=== Begin Enclosure ===

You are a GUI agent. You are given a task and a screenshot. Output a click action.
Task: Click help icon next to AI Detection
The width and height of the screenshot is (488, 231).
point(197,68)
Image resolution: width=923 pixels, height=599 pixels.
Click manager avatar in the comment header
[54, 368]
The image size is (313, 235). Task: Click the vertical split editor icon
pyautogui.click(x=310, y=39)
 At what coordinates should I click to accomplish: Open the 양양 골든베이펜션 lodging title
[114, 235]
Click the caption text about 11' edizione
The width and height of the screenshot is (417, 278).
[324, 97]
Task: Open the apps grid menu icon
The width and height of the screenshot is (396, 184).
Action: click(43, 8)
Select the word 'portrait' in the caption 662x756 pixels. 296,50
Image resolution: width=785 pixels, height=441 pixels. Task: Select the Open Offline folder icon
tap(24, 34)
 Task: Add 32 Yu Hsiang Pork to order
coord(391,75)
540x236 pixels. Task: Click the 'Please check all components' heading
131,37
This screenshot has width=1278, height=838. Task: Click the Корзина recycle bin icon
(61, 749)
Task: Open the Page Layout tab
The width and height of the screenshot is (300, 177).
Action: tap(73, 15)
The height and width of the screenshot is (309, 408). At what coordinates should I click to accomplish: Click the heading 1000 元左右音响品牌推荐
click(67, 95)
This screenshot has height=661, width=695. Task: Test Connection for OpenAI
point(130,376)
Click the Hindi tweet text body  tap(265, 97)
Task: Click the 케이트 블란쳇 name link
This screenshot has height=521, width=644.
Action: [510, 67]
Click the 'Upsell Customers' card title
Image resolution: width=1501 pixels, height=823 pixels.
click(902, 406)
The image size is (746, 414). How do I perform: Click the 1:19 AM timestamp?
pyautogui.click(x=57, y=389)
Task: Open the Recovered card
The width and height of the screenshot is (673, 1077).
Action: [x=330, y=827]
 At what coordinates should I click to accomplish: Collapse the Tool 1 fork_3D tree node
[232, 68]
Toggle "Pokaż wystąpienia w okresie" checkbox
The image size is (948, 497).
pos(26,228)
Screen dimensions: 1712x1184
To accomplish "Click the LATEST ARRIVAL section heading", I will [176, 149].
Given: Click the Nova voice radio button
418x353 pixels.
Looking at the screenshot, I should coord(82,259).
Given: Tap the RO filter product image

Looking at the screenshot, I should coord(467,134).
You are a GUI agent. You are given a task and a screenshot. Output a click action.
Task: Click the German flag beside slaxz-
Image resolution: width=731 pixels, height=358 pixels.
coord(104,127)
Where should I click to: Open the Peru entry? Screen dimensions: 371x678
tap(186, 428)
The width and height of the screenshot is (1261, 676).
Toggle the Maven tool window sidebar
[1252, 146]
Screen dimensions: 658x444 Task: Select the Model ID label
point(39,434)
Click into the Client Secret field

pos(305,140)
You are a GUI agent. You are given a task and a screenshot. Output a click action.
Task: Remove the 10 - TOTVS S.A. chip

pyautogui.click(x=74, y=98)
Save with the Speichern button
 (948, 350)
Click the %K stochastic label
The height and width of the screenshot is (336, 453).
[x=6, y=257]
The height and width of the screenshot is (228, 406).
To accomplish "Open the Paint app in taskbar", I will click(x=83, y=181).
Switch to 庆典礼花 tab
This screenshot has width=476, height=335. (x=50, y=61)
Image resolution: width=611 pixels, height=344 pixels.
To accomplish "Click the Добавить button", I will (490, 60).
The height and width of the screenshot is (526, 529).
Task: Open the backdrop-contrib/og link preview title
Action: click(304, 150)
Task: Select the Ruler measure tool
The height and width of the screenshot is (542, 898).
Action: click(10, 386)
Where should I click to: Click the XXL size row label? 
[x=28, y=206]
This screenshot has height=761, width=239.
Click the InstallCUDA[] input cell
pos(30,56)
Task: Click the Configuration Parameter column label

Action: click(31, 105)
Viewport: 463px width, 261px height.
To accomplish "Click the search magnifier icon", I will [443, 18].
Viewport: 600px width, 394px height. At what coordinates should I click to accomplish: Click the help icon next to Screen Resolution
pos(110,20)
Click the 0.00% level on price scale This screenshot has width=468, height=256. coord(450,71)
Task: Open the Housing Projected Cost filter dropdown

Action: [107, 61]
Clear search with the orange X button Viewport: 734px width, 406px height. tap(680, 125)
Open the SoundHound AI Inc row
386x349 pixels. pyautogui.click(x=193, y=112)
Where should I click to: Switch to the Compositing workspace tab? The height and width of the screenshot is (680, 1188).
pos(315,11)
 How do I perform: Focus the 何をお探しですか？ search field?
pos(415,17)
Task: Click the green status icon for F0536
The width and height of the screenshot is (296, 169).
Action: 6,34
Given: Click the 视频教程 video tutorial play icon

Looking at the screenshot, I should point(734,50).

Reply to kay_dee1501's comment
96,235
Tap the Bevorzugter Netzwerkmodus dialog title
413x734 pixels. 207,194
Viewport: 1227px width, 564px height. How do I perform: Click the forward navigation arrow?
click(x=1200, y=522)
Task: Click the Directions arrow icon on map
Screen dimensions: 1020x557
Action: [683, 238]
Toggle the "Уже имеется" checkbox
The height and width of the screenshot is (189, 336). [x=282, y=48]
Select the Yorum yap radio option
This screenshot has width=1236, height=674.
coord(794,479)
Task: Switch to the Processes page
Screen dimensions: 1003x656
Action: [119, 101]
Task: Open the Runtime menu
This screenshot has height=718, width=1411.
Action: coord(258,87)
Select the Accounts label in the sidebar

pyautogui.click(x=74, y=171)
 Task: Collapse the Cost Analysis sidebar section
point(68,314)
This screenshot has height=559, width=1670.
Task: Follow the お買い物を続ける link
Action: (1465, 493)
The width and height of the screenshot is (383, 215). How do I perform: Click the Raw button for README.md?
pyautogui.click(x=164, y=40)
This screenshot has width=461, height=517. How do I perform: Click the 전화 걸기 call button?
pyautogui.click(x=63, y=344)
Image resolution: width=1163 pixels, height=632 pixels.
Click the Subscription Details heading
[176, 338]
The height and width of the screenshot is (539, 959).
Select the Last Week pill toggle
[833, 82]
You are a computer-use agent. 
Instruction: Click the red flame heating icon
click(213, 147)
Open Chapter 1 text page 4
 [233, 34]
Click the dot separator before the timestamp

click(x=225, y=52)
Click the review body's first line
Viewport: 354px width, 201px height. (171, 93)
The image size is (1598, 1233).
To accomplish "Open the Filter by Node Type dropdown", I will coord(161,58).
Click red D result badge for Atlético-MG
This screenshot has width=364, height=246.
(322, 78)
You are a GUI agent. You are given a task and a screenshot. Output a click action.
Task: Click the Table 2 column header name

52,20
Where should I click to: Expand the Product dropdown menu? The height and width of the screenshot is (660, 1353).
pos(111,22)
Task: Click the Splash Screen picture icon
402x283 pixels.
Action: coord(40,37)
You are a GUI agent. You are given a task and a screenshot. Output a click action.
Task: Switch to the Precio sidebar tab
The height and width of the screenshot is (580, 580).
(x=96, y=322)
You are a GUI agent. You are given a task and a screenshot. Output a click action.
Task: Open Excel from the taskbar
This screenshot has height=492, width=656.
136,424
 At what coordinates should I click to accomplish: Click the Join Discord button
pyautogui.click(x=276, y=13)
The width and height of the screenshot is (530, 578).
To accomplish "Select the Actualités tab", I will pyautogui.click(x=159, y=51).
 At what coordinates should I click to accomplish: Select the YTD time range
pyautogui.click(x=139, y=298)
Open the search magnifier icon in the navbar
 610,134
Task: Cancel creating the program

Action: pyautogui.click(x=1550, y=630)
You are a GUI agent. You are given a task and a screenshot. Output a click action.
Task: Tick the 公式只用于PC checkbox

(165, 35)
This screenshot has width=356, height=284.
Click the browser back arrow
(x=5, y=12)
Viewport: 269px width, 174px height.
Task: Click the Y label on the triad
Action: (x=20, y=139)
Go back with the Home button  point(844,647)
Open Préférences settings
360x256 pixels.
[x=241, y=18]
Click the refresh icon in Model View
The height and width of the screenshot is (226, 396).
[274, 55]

=== End Enclosure ===

- [EXERCISE AIM] Show, from the records above, every line that includes "taskbar".

- [PROBLEM SOLUTION]
To accomplish "Open the Paint app in taskbar", I will click(x=83, y=181).
Task: Open Excel from the taskbar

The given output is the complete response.